Repubblica racconta quanti calciatori iraniani hanno pagato la loro opposizione al regime. “Vedremo se contro gli Usa potranno ancora non cantarlo”

Iran, il giornale degli ayatollah: «non hanno avuto onore, non hanno cantato l’inno»
Iran supporters wave their national flag bearing the word "Woman, Life, Freedom" as they cheer during the Qatar 2022 World Cup Group B football match between England and Iran at the Khalifa International Stadium in Doha on November 21, 2022. (Photo by FADEL SENNA / AFP)

Iran, la situazione della Nazionale non è semplice dopo la clamorosa protesta di ieri ai Mondiali in Qatar: i calciatori non hanno cantato l’inno come manifestazione di protesta nei confronti del regime che sta provando a reprimere con la violenza la ribellione che va avanti da oltre due mesi.

Repubblica, con Gabriella Colarusso, offre un articolo molto documentato.
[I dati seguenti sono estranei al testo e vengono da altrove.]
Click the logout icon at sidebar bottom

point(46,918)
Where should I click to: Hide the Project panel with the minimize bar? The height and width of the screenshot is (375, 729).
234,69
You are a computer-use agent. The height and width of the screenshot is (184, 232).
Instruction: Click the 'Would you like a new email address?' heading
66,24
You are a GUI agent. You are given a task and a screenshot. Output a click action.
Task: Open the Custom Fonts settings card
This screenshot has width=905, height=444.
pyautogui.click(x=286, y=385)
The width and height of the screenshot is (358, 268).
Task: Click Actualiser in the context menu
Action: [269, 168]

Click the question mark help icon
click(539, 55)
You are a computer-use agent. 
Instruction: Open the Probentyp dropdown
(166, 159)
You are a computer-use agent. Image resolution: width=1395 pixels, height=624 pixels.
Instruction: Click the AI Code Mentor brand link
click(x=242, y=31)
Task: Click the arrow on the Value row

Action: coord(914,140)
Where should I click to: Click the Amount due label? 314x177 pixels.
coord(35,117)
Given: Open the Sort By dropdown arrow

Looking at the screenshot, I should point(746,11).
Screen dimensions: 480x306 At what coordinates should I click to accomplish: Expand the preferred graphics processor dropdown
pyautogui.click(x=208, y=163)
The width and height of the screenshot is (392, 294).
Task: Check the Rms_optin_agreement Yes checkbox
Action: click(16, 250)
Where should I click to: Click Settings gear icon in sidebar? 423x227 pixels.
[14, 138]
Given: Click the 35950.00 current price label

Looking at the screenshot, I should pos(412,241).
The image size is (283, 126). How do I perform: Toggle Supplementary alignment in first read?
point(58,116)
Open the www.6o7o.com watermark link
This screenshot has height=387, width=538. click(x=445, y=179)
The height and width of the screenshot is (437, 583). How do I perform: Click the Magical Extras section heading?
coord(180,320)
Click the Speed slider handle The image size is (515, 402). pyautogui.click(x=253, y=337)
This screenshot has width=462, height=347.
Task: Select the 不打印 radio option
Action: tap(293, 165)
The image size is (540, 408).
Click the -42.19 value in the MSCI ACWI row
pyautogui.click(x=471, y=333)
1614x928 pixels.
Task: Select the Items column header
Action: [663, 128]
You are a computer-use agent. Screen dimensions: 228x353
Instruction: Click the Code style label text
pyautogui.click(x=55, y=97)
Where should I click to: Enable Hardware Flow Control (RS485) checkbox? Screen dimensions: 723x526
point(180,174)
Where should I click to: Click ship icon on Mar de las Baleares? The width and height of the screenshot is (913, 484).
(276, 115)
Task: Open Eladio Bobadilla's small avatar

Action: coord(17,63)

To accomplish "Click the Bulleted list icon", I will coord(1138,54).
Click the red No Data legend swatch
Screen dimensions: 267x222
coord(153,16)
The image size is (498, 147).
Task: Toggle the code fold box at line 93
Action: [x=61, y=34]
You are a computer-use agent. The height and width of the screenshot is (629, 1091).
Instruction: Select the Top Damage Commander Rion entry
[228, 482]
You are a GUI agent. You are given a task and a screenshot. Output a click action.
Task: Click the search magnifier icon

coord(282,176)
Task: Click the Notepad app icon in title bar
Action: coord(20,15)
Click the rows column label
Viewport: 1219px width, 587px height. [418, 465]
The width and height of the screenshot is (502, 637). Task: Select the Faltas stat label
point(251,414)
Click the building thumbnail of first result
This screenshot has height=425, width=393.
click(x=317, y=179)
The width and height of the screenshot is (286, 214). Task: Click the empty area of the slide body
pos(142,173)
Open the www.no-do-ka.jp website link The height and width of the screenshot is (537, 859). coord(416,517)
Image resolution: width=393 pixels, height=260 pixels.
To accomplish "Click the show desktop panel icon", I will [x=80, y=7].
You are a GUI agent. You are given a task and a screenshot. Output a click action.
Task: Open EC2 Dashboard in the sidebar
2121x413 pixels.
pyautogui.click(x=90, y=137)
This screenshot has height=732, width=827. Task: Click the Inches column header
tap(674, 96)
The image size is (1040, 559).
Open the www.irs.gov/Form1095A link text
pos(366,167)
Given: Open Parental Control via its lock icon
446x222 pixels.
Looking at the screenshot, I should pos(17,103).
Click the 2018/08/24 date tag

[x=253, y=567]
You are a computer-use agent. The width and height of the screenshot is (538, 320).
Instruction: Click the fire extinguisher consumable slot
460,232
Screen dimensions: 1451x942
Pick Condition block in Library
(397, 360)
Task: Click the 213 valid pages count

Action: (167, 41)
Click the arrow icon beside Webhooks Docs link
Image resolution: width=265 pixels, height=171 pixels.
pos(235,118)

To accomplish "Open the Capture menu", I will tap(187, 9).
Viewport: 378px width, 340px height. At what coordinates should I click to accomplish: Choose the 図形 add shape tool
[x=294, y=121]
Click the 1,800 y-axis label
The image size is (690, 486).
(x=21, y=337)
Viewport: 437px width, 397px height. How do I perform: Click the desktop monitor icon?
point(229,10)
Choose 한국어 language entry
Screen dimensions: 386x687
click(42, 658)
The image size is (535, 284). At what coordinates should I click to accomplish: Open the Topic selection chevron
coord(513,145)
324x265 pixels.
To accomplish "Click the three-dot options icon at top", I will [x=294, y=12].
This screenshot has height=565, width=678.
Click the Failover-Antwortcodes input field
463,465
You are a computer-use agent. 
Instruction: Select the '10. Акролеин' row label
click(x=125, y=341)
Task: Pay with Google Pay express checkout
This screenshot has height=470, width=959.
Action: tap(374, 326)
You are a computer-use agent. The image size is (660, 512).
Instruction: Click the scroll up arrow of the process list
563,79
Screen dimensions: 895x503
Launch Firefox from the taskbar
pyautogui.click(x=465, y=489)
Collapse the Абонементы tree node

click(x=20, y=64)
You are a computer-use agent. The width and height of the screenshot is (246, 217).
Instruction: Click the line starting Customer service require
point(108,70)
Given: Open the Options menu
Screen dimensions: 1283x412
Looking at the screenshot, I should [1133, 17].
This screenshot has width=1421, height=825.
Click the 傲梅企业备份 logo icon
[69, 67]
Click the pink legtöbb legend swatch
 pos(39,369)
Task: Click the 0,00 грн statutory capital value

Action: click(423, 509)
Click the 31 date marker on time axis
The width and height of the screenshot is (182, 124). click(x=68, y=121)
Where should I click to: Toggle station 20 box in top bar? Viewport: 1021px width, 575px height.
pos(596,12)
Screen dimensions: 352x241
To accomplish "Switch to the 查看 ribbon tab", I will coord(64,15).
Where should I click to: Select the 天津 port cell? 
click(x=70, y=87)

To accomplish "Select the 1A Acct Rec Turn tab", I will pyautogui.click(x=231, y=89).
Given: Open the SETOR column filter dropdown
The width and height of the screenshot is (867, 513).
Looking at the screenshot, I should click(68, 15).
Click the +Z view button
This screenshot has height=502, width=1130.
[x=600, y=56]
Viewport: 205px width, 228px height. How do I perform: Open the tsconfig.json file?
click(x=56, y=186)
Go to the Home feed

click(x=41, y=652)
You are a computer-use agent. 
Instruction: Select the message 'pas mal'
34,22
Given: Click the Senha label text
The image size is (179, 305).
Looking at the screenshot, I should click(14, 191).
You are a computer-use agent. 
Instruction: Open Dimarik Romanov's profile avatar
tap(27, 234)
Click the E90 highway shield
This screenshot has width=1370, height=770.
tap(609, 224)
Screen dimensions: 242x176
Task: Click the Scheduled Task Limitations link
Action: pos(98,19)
Che riporta anche cosa scrive il giornale del regime.

Il quotidiano iraniano che più rispecchia la voce del potere ultraconservatore — Kayhan, il cui direttore viene nominato dalla Guida Suprema Khamenei — sentenzia in prima pagina: traditori: «Alcuni membri della nazionale non hanno avuto onore e non hanno cantato l’inno. Iran 2-Inghilterra, Israele, Al Saud (i sauditi, ndr), traditori interni e stranieri 6».

La Nazionale era stata inizialmente criticata da chi sta provando a rovesciare il regime.

«La foto della squadra sorridente con il principale responsabile della repressione insieme a Khamenei è stata un oltraggio mentre i nostri amici muoiono in piazza!», dice Hosssein. Il 15 novembre il Team Melli aveva incontrato il presidente Ebrahim Raisi prima di partire per Doha. «È stato un grosso errore», premette Amir, «ma meritano una seconda possibilità». Il punto in questo Mondiale iraniano non è il calcio. «Da che parte sta la nazionale? Oggi non hanno cantato l’inno, si sono presentati con la fascia nera al braccio e mi hanno reso felice. Vediamo cosa succede nella partita decisiva, quella con gli Stati Uniti: se anche allora, con tutte le pressioni che subiranno dai servizi di sicurezza, si rifiuteranno di cantare l’inno della Repubblica Islamica, perché quello non è l’inno dell’Iran, sapremo cosa hanno scelto». Ammesso che avranno ancora la possibilità di scegliere.

Repubblica ricorda anche che sono tanti i calciatori che hanno pagato la loro opposizione al regime.

I calciatori Hossein Mahini e Parviz Broumand sono finiti in carcere per aver sostenuto il movimento, l’ex stella della nazionale, Ali Karimi, una delle voci più apprezzate dai manifestanti, invocato ieri anche allo stadio, vive confinato a Dubai e gli hanno sequestrato anche la casa. Pure Yahya Golmohammadi è nei guai: ex nazionale e oggi allenatore del Persepolis, la squadra più amata insieme all’Esteghlal, aveva criticato il Melli per non aver «portato la voce del popolo oppresso alle orecchie delle autorità». È stato convocato dal tribunale per dare spiegazioni.